Rede des Stadtverordneten Jens-Friedrich Schneider in der Aktuellen Stunde zur Frage 3539
Sehr geehrter Herr Vorsteher,
sehr geehrte Stadtverordnete,
sehr geehrter Magistrat!
Könnten Sie mir bitte 60.000 Euro geben? Wir möchten das Geld für den AfD-Wahlkampf verwenden und nicht die eigene Kasse belasten.
(Zurufe)
Nein? Genau das aber hat eine in dieser Versammlung vertretene Partei mit den Frankfurtern gemacht, nur, dass sie die Menschen dieser Stadt nicht um 60.000 Euro gebeten, sondern sie ihnen einfach weggenommen hat, um damit dann Plakate aufzuhängen, auf denen Slogans zu lesen sind wie „Mehr Grün“ oder „Grün=Wert Frankfurt“. Um diese Schamlosigkeit zu kaschieren, wurde ein Feigenblatt, pardon, ein Wappen der Stadt Frankfurt auf die Plakate gesetzt, in der Erwartung, dass alle schon den Mund halten werden. Ich glaube nicht, dass man im Magistrat nicht verstanden hat, dass ein Amt im Magistrat kein Parteiamt ist und auch das Geld der Stadt keiner Partei gehört. Deswegen frage ich, interessiert Sie das einfach nicht oder sieht man hier nur eine Herausforderung, um einen Weg zu finden, mit dem man die Regeln umgeht? Oder ist das einfach nur ein Ausdruck dessen, was gemeint ist, wenn von unserer Demokratie die Rede ist. Es wird immer klarer, dass man dabei das Possessivpronomen „unsere“ im wahrsten Sinne des Wortes als besitzanzeigendes Fürwort versteht.
(Beifall)
Da passt es übrigens auch ins Bild, wenn die Amtsstellung genutzt wird, um etwa der missliebigen politischen Konkurrenz den Besuch eines Müllwerks zu untersagen. In einer Demokratie, die nach ihrem Handeln und Verständnis ganz offensichtlich Ihnen gehört, ist es auch das gute Recht, nach Gutsherrenart zu verfahren.

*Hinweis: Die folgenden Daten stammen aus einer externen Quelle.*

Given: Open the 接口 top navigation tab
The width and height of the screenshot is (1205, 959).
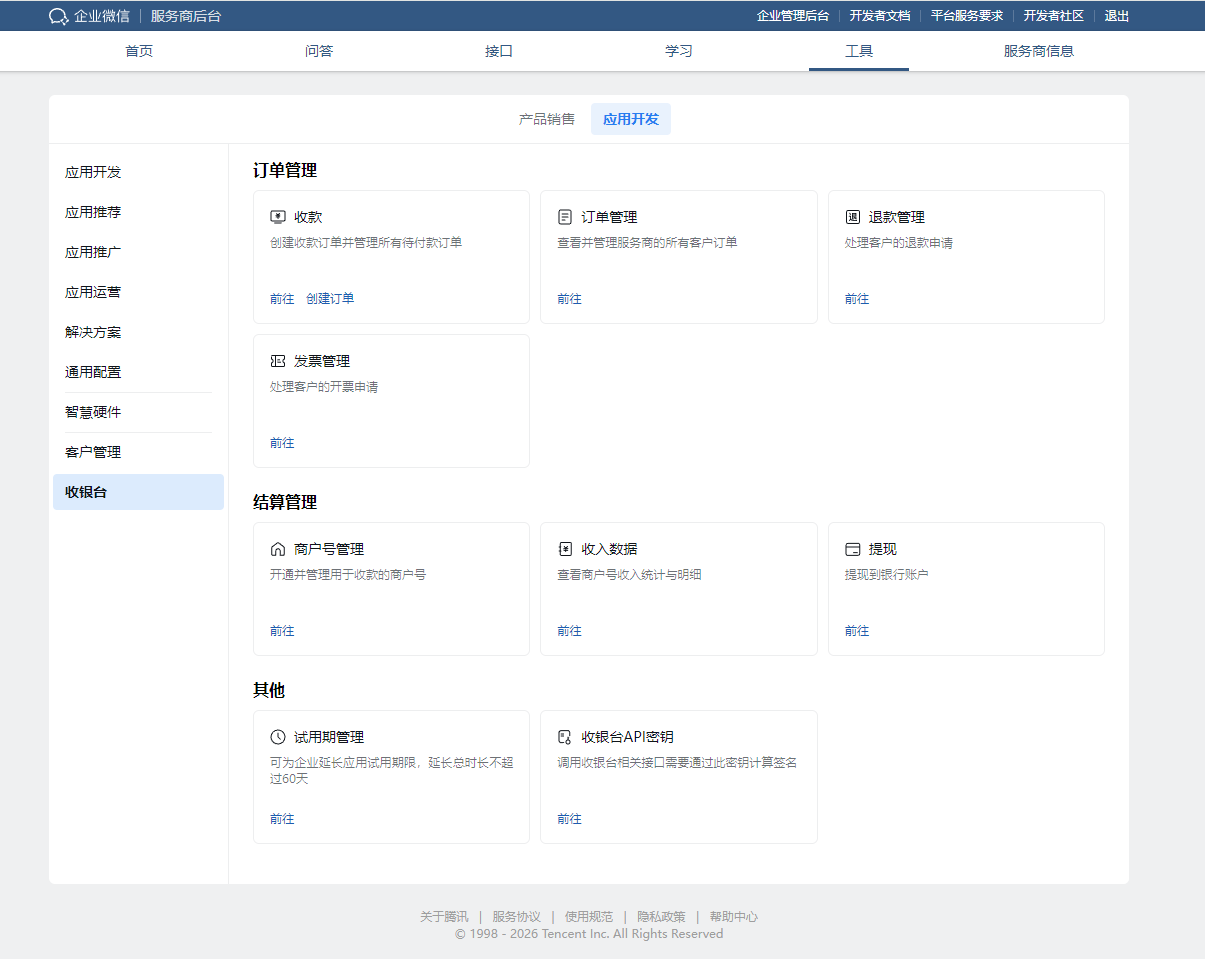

Es ist immer viel die Rede von den Gefahren für die Demokratie. Wer in einer Zeit, in der überall das Geld so knapp ist, dass Krankenkassenbeiträge erhöht werden sollen, dass Praxisgebühren wieder nötig sein sollen, in einer Zeit, in der man den Rentnern wieder ans Geld will und sie länger arbeiten schicken möchte, in einer Zeit, in der aufgrund von Verbrenner‑Aus und der unbezahlbaren Energiewende massenweise Arbeitsplätze verloren gehen, das Geld der Steuerzahler so unverschämt für seine Zwecke gebraucht, der ist die wahre Gefahr für die Demokratie, und zwar für die Demokratie, die allen Bürgern gehört.